Turning Entire Blogs into Short Summaries: Map-Reduce for LLMs
Our need for scale is constantly growing. Humanity processes enormous amounts of data. Every day, engineers have to cope with limitations. This reality often forces us to cut corners, creating workarounds to make big things happen. One of the best examples is using LLMs for processing large documents. On one side, we have still-limited technology such as LLMs with restricted context windows, and on the other, we face huge knowledge bases represented by charts, documents, audio, movies, and codebases. In a short time, many useful applications have been created, such as NotebookLM for research work, Claude Code or Cursor for agentic coding. Each of these tools needs to process information that exceeds an LLM’s context window. To make this possible, we must utilize multiple patterns. Let’s consider one of these patterns, called Map-Reduce. To make it easier to understand, we will build a small app for summarizing blogs.
Map-Reduce Pattern
This method was proposed in 2004, by two people from Google: Jeffrey Dean and Sanjay Ghemawat, to process large amounts of distributed data. In simple terms, it allows a program to efficiently process massive amounts of data in chunks and then reduce it to a final outcome, ensuring speed and overall efficiency of the process.
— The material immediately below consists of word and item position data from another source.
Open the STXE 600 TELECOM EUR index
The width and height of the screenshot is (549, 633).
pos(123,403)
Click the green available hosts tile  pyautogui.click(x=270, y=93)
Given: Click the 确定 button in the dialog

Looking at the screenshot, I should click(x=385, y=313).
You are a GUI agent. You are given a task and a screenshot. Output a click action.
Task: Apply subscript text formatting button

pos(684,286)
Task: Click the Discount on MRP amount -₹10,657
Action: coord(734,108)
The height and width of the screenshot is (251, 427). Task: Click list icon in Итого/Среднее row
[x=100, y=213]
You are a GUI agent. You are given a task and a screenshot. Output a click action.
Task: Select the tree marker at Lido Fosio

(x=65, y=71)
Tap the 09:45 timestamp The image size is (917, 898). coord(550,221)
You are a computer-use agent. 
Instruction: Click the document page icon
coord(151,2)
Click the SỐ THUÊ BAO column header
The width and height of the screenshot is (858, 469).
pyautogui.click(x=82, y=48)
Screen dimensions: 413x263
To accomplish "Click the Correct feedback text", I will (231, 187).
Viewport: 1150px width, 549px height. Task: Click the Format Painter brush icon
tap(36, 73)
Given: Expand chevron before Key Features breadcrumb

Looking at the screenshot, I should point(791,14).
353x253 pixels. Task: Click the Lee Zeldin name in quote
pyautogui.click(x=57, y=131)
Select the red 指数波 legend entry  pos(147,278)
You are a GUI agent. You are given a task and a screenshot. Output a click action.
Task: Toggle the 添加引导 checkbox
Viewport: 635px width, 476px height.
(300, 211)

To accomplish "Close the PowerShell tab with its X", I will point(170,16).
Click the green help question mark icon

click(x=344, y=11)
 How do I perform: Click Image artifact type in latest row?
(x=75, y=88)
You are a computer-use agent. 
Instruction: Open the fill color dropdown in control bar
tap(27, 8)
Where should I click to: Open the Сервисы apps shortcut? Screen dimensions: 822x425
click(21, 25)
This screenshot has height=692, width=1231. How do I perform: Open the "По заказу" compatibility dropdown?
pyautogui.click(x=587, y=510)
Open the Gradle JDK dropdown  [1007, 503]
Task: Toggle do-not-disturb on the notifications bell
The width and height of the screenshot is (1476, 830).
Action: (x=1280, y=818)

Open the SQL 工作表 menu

As the name suggests, the pattern is a combination of two functions:
-
Map, which concurrently calls a non-void function on each chunk of data (for example, counting expected keywords in the chunk and returning an intermediate key-value pair representing each keyword and its number of occurrences).
-
Reduce, which takes the output of the map functions and aggregates it into the final result (for example, returning a table with the total number of occurrences for each keyword in the dataset).
Because each map task can run independently on different workers, this process scales easily, and the degree of parallelism can be controlled to balance speed and resource usage.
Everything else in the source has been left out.